Data Mining — Handling Missing Values the Database
I’ve recently answered Predicting missing data values in a database on StackOverflow and thought it deserved a mention on DeveloperZen.
One of the important stages of data mining is preprocessing, where we prepare the data for mining. Real-world data tends to be incomplete, noisy, and inconsistent and an important task when preprocessing the data is to fill in missing values, smooth out noise and correct inconsistencies.
If we specifically look at dealing with missing data, there are several techniques that can be used. Choosing the right technique is a choice that depends on the problem domain — the data’s domain (sales data? CRM data? …) and our goal for the data mining process.
So how can you handle missing values in your database?
1. Ignore the data row #
This is usually done when the class label is missing (assuming your data mining goal is classification), or many attributes are missing from the row (not just one). However, you’ll obviously get poor performance if the percentage of such rows is high.

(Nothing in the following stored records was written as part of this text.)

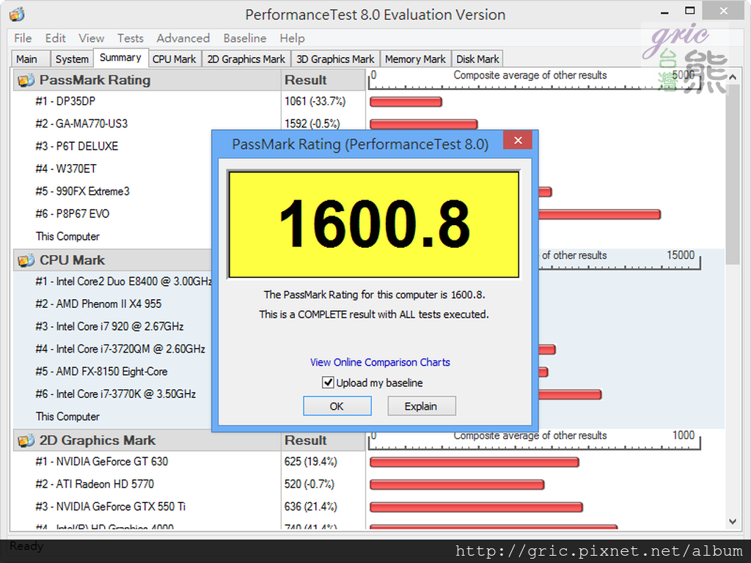751x563 pixels.
Task: Open View Online Comparison Charts link
Action: (380, 362)
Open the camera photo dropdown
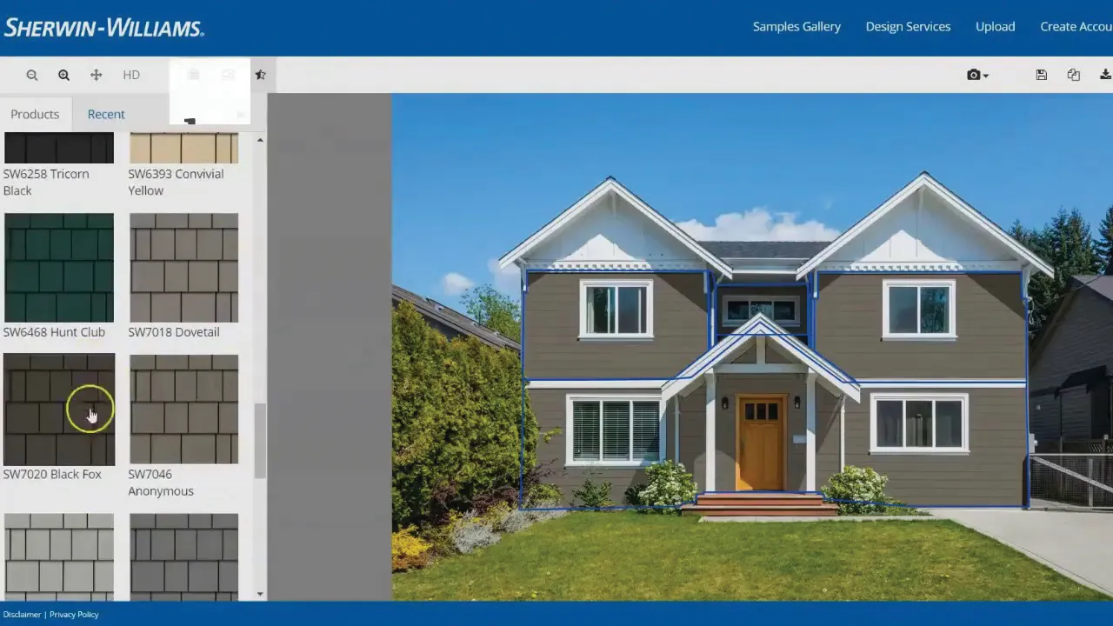Viewport: 1113px width, 626px height. coord(977,76)
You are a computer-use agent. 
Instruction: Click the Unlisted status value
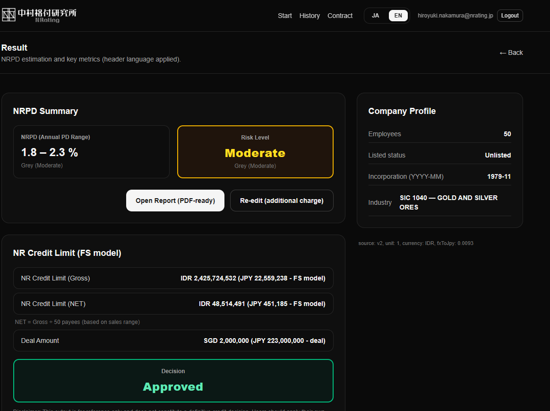tap(498, 155)
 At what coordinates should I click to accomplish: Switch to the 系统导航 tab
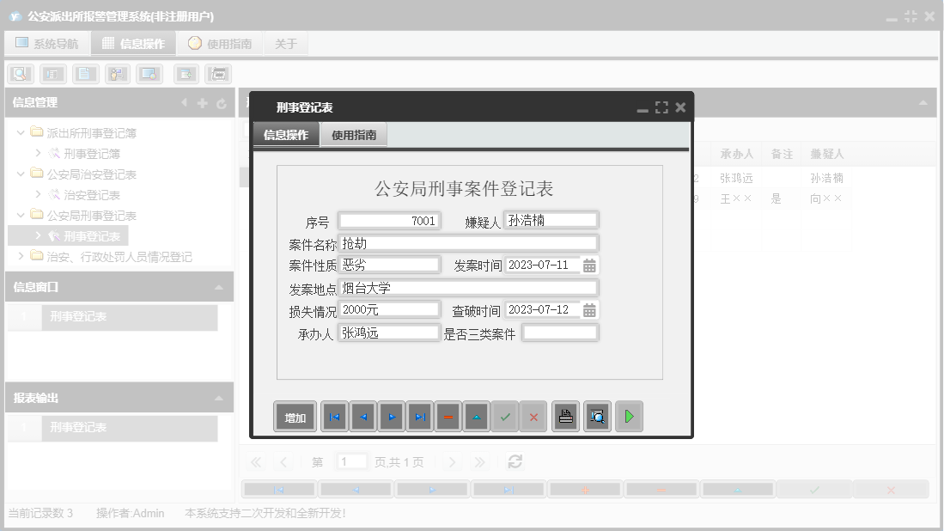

For example, let’s say we have a database of students enrolment data (age, SAT score, state of residence, etc.) and a column classifying their success in college to “Low”, “Medium” and “High”. Let’s say our goal is to build a model predicting a student’s success in college. Data rows who are missing the success column are not useful in predicting success so they could very well be ignored and removed before running the algorithm.
2. Use a global constant to fill in for missing values #
Decide on a new global constant value, like “unknown“, “N/A” or minus infinity, that will be used to fill all the missing values. This technique is used because sometimes it just doesn’t make sense to try and predict the missing value.
For example, let’s look at the students enrollment database again. Assuming the state of residence attribute data is missing for some students. Filling it up with some state doesn’t really makes sense as opposed to using something like “N/A”.
3. Use attribute mean #
Replace missing values of an attribute with the mean (or median if its discrete) value for that attribute in the database.
For example, in a database of US family incomes, if the average income of a US family is X you can use that value to replace missing income values.
4. Use attribute mean for all samples belonging to the same class #
Instead of using the mean (or median) of a certain attribute calculated by looking at all the rows in a database, we can limit the calculations to the relevant class to make the value more relevant to the row we’re looking at.
Let’s say you have a cars pricing database that, among other things, classifies cars to “Luxury” and “Low budget” and you’re dealing with missing values in the cost field. Replacing missing cost of a luxury car with the average cost of all luxury cars is probably more accurate than the value you’d get if you factor in the low budget cars.
5. Use a data mining algorithm to predict the most probable value #
The value can be determined using regression, inference based tools using Bayesian formalism, decision trees, clustering algorithms (K-Mean\Median etc.).
For example, we could use clustering algorithms to create clusters of rows which will then be used for calculating an attribute mean or median as specified in technique #3. Another example could be using a decision tree to try and predict the probable value in the missing attribute, according to other attributes in the data.
I’d suggest looking into regression and decision trees first (ID3 tree generation) as they’re relatively easy and there are plenty of examples on the net…
- Note that methods 2–5 bias the data as the filled-in value may not be correct.
- Method 5 uses the most information available in the present data to predict the missing value so it has a better chance for generating less bias.
- Missing values may not necessarily imply an error in the data! forms may contain optional fields, certain attributes may be in the database for future use.